There have been studies on the use of FPGAs in cloud systems such as Microsoft’s Bing search [17], JP Morgan’s banking system to enhance scalability [58], and memcached acceleration by FPGAs [59]. Some Microsoft researchers have the opinion that Moore’s law is coming to an end because the cost per transistor has not decreased much; therefore, dedicated processing of appropriate servers and not parallel processing of uniform servers has become important. We also expect the number of cloud providers using FPGAs will increase.

Besides FPGAs, the plastic cell architecture (PCA) [60] is a programmable logic device.

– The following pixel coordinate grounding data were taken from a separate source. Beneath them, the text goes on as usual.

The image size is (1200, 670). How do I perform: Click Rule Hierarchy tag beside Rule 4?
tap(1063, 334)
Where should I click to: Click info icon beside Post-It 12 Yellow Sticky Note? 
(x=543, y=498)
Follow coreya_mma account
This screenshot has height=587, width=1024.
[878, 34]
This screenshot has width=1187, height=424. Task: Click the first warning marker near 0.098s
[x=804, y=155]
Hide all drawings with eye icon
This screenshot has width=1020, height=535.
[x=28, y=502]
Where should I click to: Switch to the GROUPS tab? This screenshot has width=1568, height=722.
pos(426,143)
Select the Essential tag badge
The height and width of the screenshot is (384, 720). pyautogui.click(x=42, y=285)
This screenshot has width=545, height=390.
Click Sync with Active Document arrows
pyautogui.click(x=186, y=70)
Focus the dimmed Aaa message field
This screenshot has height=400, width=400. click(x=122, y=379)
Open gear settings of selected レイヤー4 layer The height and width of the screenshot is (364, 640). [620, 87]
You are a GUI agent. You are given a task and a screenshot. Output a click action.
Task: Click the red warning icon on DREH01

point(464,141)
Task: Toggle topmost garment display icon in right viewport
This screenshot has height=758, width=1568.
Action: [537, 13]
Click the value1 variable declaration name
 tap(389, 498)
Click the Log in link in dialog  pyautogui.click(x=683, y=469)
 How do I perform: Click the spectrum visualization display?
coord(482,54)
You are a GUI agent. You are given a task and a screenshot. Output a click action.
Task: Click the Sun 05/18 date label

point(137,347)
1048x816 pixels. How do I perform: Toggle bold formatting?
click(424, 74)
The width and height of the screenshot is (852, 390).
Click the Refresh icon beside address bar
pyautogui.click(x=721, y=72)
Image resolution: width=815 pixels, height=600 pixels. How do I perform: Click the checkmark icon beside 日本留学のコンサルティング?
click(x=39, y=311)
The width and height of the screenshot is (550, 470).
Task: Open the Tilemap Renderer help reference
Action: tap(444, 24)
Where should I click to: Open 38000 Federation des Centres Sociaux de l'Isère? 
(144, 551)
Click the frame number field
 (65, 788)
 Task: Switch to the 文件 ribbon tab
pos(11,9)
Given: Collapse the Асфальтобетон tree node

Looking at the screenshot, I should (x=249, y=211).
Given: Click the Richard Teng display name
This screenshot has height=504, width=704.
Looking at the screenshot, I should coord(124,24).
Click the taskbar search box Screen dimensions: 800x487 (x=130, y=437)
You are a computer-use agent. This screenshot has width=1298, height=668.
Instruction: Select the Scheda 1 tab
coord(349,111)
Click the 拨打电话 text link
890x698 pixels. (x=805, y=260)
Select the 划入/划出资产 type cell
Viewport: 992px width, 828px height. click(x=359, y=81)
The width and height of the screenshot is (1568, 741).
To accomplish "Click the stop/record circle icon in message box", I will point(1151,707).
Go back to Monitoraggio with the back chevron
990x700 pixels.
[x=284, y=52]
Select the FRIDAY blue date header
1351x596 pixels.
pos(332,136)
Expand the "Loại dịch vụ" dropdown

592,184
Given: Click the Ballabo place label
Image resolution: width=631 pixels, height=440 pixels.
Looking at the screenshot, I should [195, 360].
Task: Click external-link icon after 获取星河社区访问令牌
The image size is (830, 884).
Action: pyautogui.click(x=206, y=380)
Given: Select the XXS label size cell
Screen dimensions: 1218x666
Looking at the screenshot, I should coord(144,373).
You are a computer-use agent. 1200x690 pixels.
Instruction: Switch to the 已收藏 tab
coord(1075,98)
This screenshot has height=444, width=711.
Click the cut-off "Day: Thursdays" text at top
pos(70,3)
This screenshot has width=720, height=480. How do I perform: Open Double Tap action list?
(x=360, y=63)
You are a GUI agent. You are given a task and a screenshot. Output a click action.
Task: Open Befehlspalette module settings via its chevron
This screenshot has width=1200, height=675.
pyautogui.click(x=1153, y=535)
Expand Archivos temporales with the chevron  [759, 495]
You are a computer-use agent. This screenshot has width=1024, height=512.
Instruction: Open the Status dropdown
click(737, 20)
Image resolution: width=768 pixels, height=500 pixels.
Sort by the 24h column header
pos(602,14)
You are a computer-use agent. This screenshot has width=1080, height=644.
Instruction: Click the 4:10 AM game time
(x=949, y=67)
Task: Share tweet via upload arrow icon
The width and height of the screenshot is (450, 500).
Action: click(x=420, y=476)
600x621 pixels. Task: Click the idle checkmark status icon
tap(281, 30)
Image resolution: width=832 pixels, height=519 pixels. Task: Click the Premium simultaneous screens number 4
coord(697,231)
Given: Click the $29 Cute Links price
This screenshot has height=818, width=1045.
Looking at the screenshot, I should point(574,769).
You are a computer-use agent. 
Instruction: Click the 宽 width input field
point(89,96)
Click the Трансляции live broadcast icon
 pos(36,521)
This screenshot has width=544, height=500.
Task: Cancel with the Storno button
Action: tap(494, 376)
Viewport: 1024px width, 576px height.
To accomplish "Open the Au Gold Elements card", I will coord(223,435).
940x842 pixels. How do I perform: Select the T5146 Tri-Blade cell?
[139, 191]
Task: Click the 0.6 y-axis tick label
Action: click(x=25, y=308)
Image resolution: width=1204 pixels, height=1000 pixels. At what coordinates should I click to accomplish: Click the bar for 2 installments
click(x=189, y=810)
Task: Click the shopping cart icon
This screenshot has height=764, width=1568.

Because early FPGAs did not have sufficient reconfigurability, the PCA targets self-reconfiguration adapting to usage, function, specifications, and environment. Though the use of the PCA is not wide spread, the proposed server reconfiguration function of our technology partly uses the concept of PCA.

For cloud business, GPU and FPGA adoptions are increasing in cloud data center, but general users cannot use them easily. FPGAs of Microsoft Bing search [17] are not provided for cloud user directly. Amazon Web Services GPU instances enable users to utilize GPU resources by CUDA [30], but there are few CUDA programmers. Our company NTT is now studying to provide cloud services with GPU and FPGA. Thus, when NTT starts heterogeneous cloud services, this technology can be provided as application PaaS (aPaaS) to users. Using this technology, users can improve application performances without much knowledge of GPU and FPGA, because this technology can run graphical processing on GPU and encryption processing on FPGA automatically. Cloud providers can reduce cost because cloud providers can enhance application performances much by few number of GPU/FPGA servers. Users also can coordinate outer systems using service coordination technologies such as [61,62,63,64,65,66]. We also consider to use GPU/FPGA servers to IoT applications [67,68,69,70,71,72,73,74].

7 Conclusion

We proposed a server selection, configuration, reconfiguration and automatic performance verification technology to provide high performance cloud services based on user requirements using various types of hardware such as FPGAs or strong GPU servers.

The server selection function of our technology analyzes user functional and performance requirements and provisions baremetal FPGA servers with specified configuration for accelerating specified computational logics, provisions strong GPU servers as baremetals or containers for graphics processing, and provisions normal CPU servers as baremetals, containers, or VMs for general applications. The server configuration and reconfiguration functions set configurations to FPGAs to accelerate specified computational logics based on user requirements. Moreover, they collect the frequency of each computation in the operation phases and reconfigure FPGAs to accelerate computation. After compute resource provisioning, the automatic performance verification function of our technology automatically executes performance test cases; thus, users can confirm system performance.

We confirmed the server provisioning time and automatic performance verification time through performance measurements. We found that our technology can quickly provide appropriate user environments.

In the future, we will implement our technology not only for OpenStack but also for other IaaS platforms such as CloudStack. We will also increase the number of performance test cases for actual use cases of IaaS services. In the same performance test cases, we will increase the number of FPGA configuration templates for various computational logics to accelerate various applications. We will then cooperate with IaaS cloud service providers to provide managed services in which providers propose appropriate servers.